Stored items
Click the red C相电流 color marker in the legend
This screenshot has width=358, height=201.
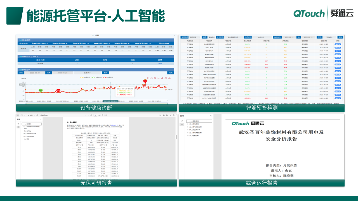pyautogui.click(x=104, y=77)
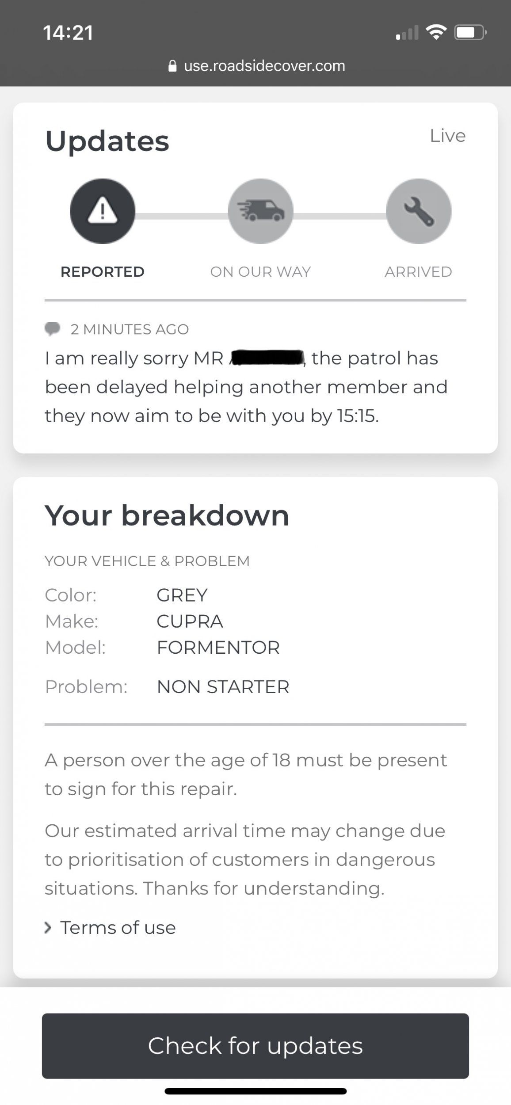Tap the Your breakdown heading

click(167, 515)
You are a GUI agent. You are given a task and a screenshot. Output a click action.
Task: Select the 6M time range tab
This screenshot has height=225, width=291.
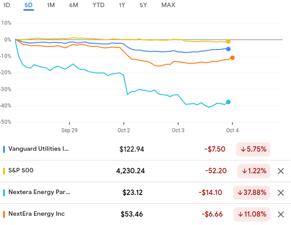point(74,5)
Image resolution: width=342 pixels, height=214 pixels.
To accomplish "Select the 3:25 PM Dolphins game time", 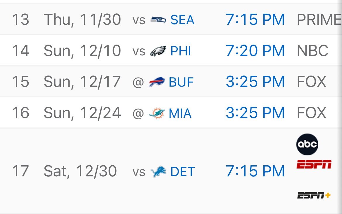I will click(x=255, y=113).
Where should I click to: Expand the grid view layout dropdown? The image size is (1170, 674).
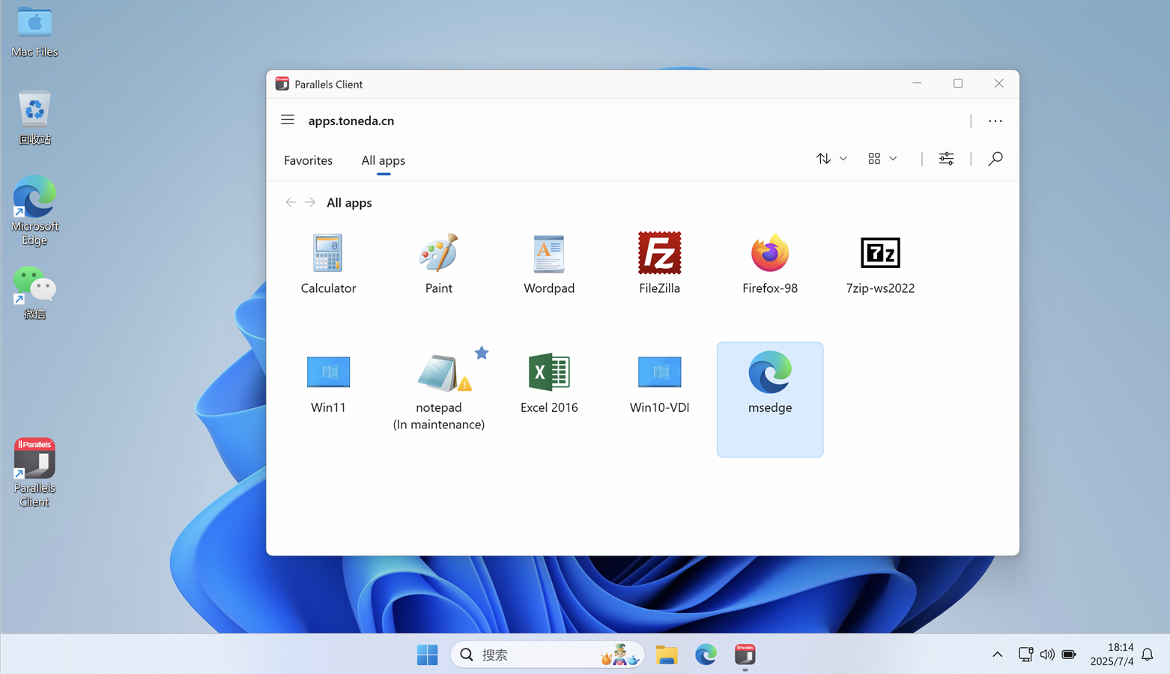(882, 159)
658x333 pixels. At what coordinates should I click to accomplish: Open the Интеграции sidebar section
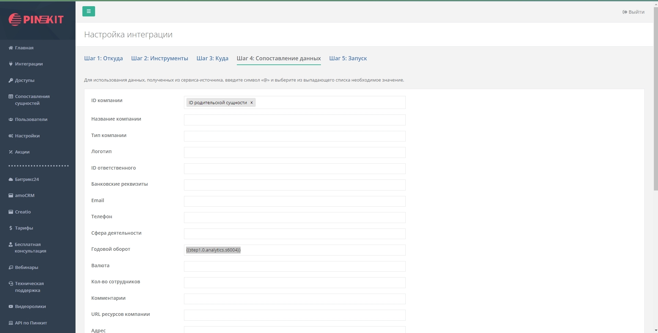click(x=28, y=64)
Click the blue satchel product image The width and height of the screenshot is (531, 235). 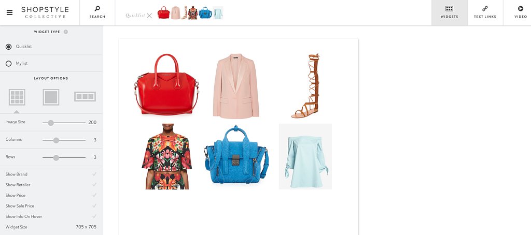[x=236, y=155]
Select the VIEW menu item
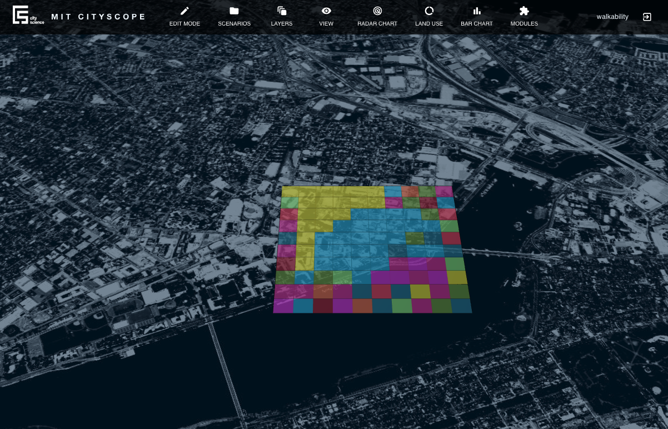Image resolution: width=668 pixels, height=429 pixels. pyautogui.click(x=326, y=23)
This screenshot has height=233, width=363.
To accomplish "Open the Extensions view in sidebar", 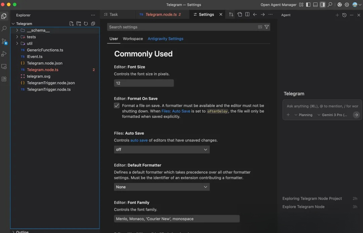I will [4, 79].
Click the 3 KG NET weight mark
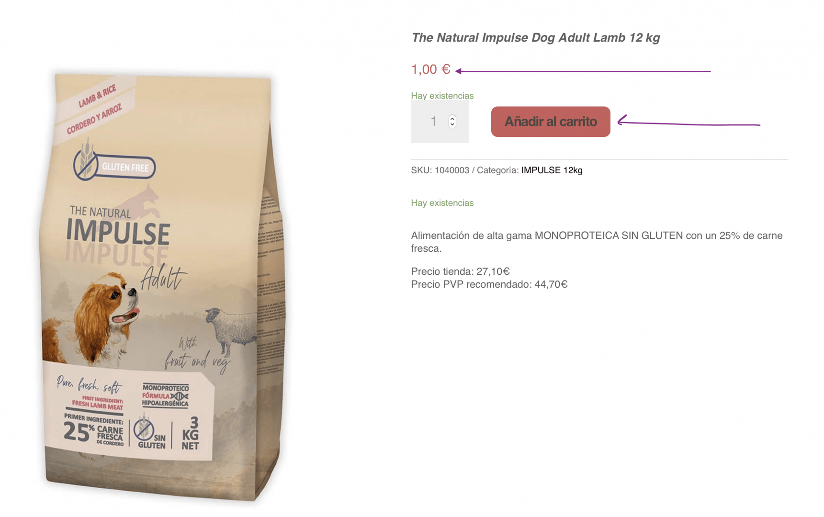The image size is (824, 517). pyautogui.click(x=190, y=434)
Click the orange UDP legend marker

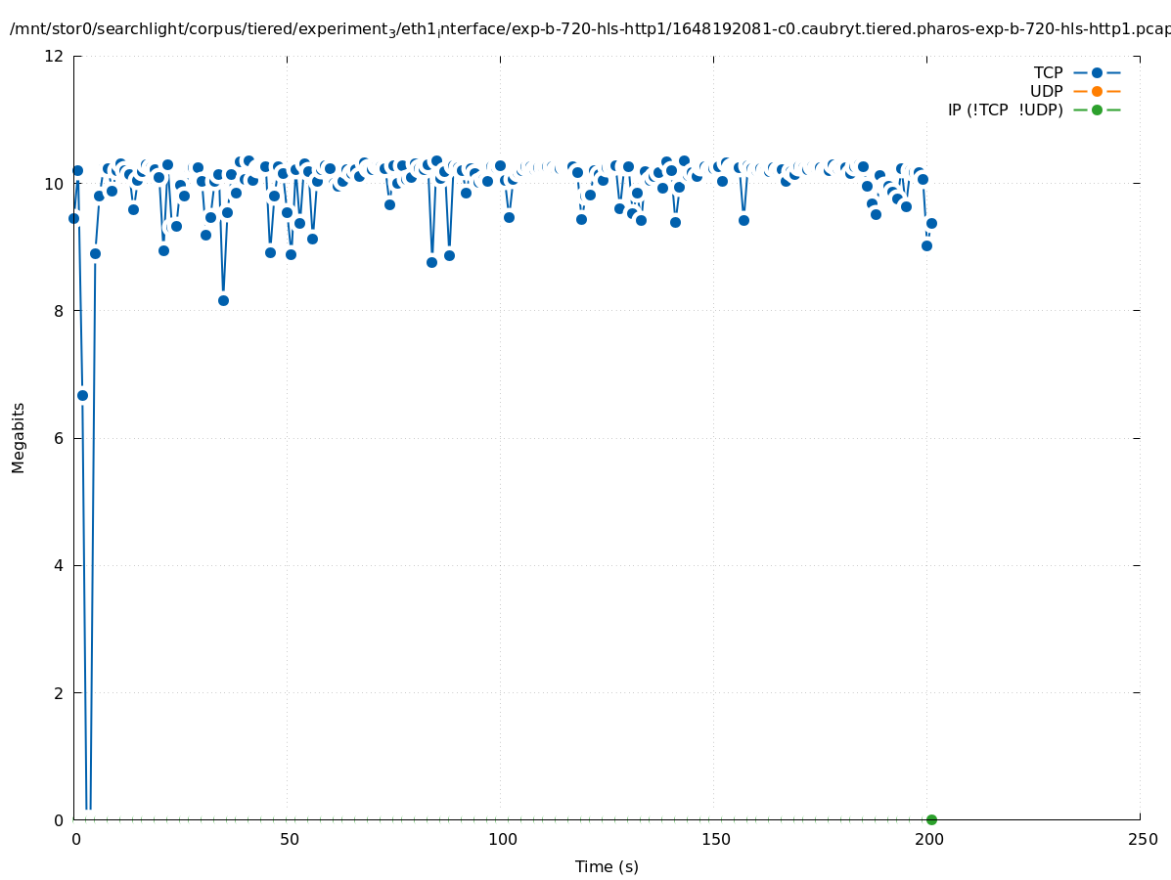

▶ _Task instructions_:
Find and copy each line above holding "legend".

▶ _Solution to this problem_:
Click the red C相电流 color marker in the legend
Click the orange UDP legend marker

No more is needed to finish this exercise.